| Available data |
◆ ◆ ◆
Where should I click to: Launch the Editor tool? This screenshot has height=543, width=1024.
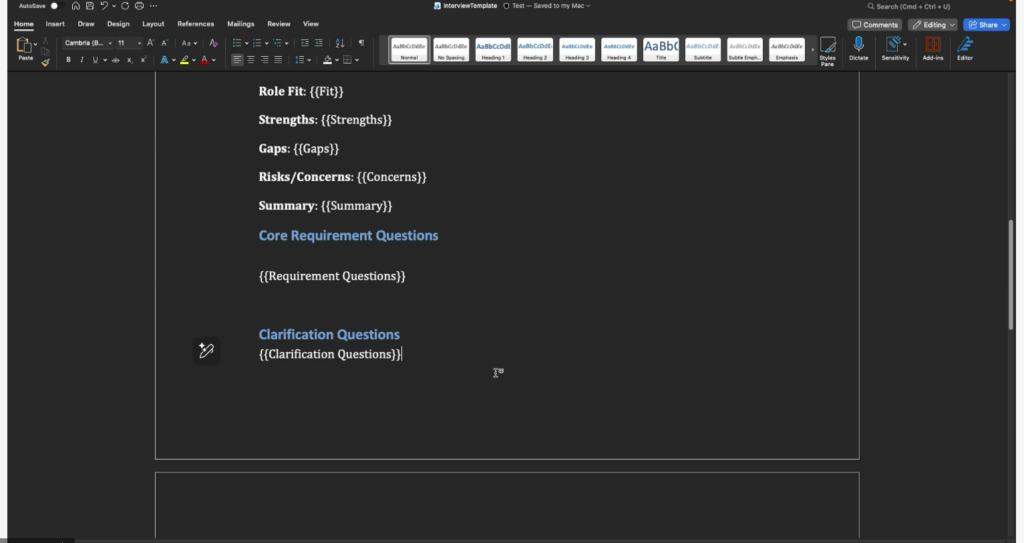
◆ ◆ ◆
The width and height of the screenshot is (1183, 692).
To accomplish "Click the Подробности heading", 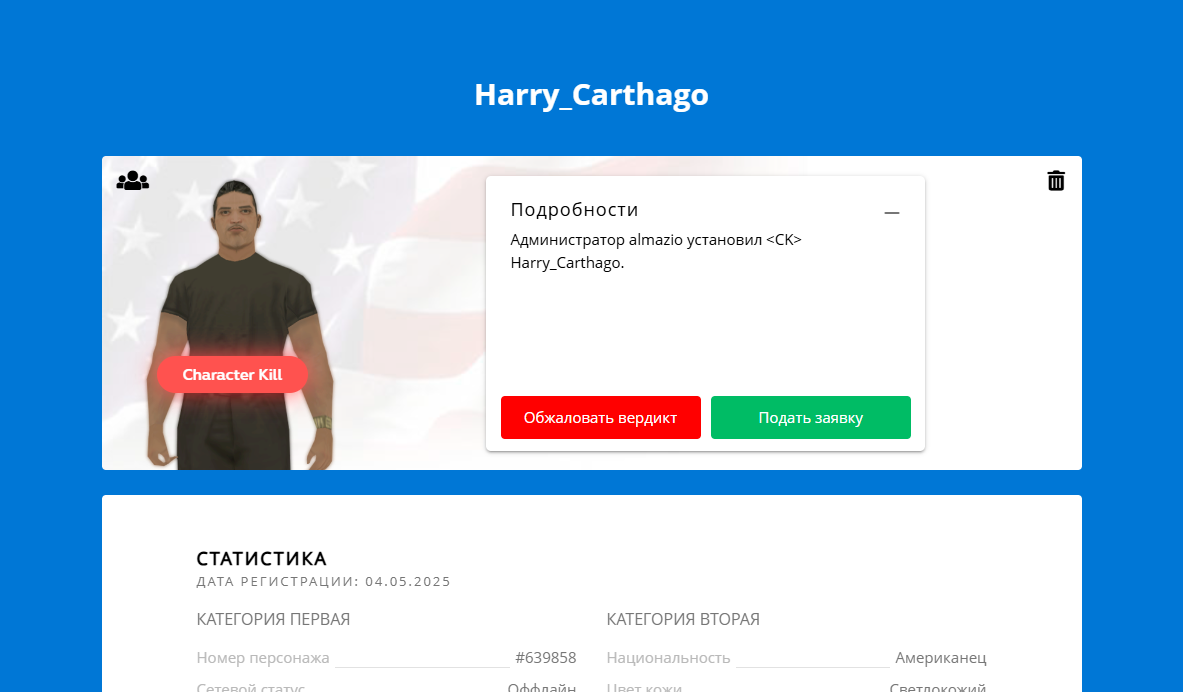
◆ ◆ ◆
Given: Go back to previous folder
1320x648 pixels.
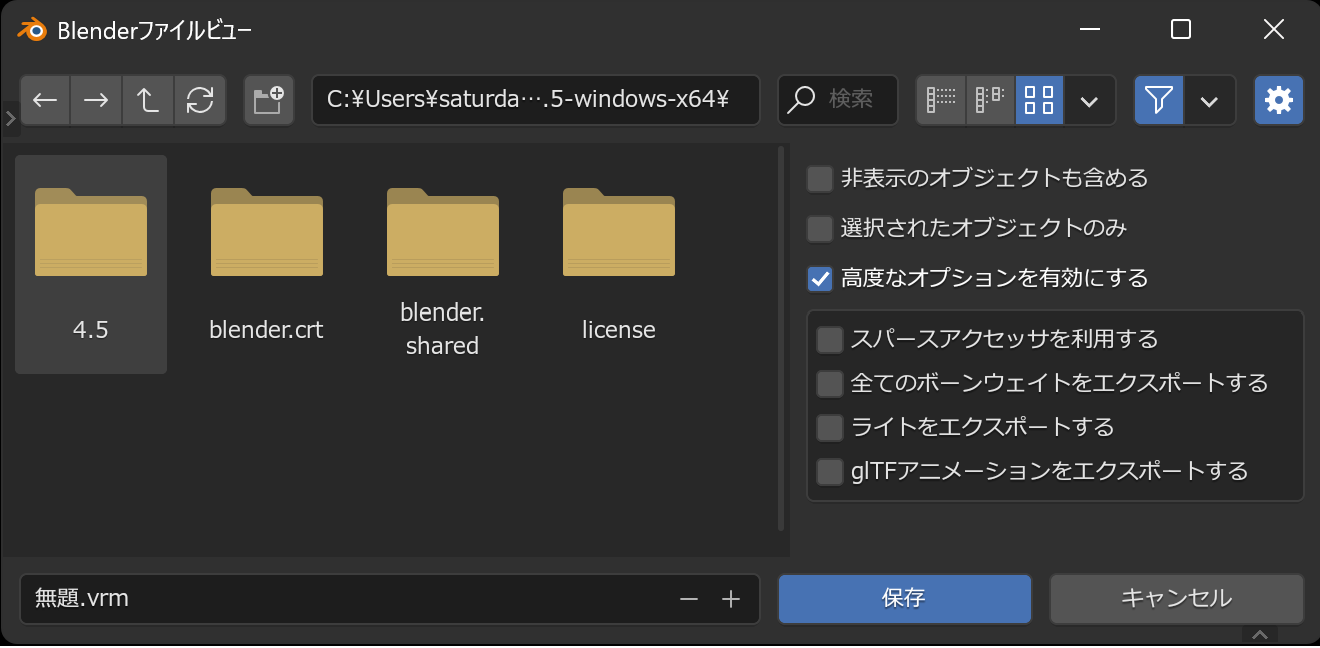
◆ ◆ ◆
Figure out how many lines of the material above hold the word "width", and answer with that number only.

| Exercise output |
2